Intel can't do this because as the last true IDM that's not how they do designs, they're tightly tied into their own process with a much more custom design flow (I know some ex-Intel guys) -- design effort is higher and layout is a pain in the butt, no nice well-documented foundry DKs for them, but you can also do things that would be "illegal" (unsupported) at a foundry. The upside is some gain in speed and decrease in power, the downside is portability is *way* more difficult, especially since Intel's 10nm process has significant differences to foundry 7nm.

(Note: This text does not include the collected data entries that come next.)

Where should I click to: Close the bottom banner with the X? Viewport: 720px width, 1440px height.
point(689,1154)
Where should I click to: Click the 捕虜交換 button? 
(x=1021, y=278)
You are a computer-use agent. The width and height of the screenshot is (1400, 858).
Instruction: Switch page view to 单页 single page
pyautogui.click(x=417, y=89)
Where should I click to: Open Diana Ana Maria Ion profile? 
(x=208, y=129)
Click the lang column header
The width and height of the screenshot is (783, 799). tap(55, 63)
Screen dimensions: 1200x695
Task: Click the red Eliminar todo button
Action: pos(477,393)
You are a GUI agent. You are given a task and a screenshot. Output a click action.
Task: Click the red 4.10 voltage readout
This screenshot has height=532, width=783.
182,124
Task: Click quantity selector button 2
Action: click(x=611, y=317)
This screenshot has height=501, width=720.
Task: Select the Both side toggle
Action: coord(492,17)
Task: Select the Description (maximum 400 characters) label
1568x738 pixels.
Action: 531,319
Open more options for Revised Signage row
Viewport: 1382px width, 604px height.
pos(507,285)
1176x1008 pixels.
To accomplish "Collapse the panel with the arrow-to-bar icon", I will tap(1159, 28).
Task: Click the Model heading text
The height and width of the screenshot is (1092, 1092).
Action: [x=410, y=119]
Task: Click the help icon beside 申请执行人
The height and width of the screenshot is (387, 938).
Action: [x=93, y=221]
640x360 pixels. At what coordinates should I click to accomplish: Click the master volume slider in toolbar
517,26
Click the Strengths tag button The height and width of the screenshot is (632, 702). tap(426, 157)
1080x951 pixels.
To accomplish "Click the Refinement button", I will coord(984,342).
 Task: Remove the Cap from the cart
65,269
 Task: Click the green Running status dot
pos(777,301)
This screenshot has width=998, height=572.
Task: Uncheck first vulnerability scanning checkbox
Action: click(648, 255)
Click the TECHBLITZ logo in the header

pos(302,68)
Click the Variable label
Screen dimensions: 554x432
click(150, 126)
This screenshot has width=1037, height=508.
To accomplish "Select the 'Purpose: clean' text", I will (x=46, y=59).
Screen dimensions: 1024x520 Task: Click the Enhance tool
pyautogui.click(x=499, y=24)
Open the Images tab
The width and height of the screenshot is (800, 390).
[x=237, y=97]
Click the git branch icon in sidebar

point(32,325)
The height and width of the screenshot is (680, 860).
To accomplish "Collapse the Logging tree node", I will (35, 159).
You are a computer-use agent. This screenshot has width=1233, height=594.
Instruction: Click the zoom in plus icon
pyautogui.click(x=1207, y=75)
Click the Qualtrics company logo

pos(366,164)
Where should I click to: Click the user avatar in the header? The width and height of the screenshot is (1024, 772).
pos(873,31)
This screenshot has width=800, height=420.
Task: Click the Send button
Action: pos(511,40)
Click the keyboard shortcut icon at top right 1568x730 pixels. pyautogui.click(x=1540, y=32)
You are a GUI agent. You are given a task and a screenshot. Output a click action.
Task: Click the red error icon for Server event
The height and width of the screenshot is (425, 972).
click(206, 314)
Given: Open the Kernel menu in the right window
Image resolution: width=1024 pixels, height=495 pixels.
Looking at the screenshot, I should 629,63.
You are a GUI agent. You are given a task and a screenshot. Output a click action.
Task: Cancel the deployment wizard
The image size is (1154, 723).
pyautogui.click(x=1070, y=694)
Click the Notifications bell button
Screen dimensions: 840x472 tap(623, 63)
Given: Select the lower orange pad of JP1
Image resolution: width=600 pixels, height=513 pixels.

So the problem with moving to a foundry isn't just Intel egos, it's that (unlike AMD) their CPU designs and design flow are not "foundry-friendly".
 
I conducted an interview with imec yesterday about their IITC paper and I will be writing it up shortly. From my interview, cobalt doesn't beat copper for line resistance until around a 12nm lines and that is equivalent to something like a 16nm or 18nm pitch (for low level interconnect the line is wider than the space), however you get better electromigration and lower via resistance. At the lower levels, via resistance is very important and the imec position is that cobalt becomes attractive around a 40nm pitch depending on your design. Intel's 36nm pitch and their need for high power may just mean their design goals are different than the foundries who are more focused on low power mobile, and therefore Intel concluded cobalt made sense for them.

What everyone seems to forget is SAQP in the FEOL and BEOL are completely different. FEOL is cut masks, SAQP with cut masks for fins is well established. In the BEOL you need SAQP with block masks and that is completely different and much harder! The first block mask etches off the layers you need for subsequent block masks so you have to put all the block masks on reverse toned and then reverse the whole thing at the end. SAQP in the BEOL is likely 3 or 4 block masks so really complex and I believe this is most likely Intel's yield problem in-line with their comments about lithography issues.

There was comment about how going 10% below 40nm shouldn't be a cliff but that is exactly what it is. SADP can do 40nm, at 39nm you are looking at SAQP (optical) or EUV, 40nm is literally a lithography cliff in cost and difficulty.

In terms of 10nm parts what I think Intel is doing is they are shipping small quantities of 10nm parts coming out of their D1X development fab in Oregon. 10nm is scheduled for high volume manufacturing in Fab 28 in Israel and that isn't on-line yet.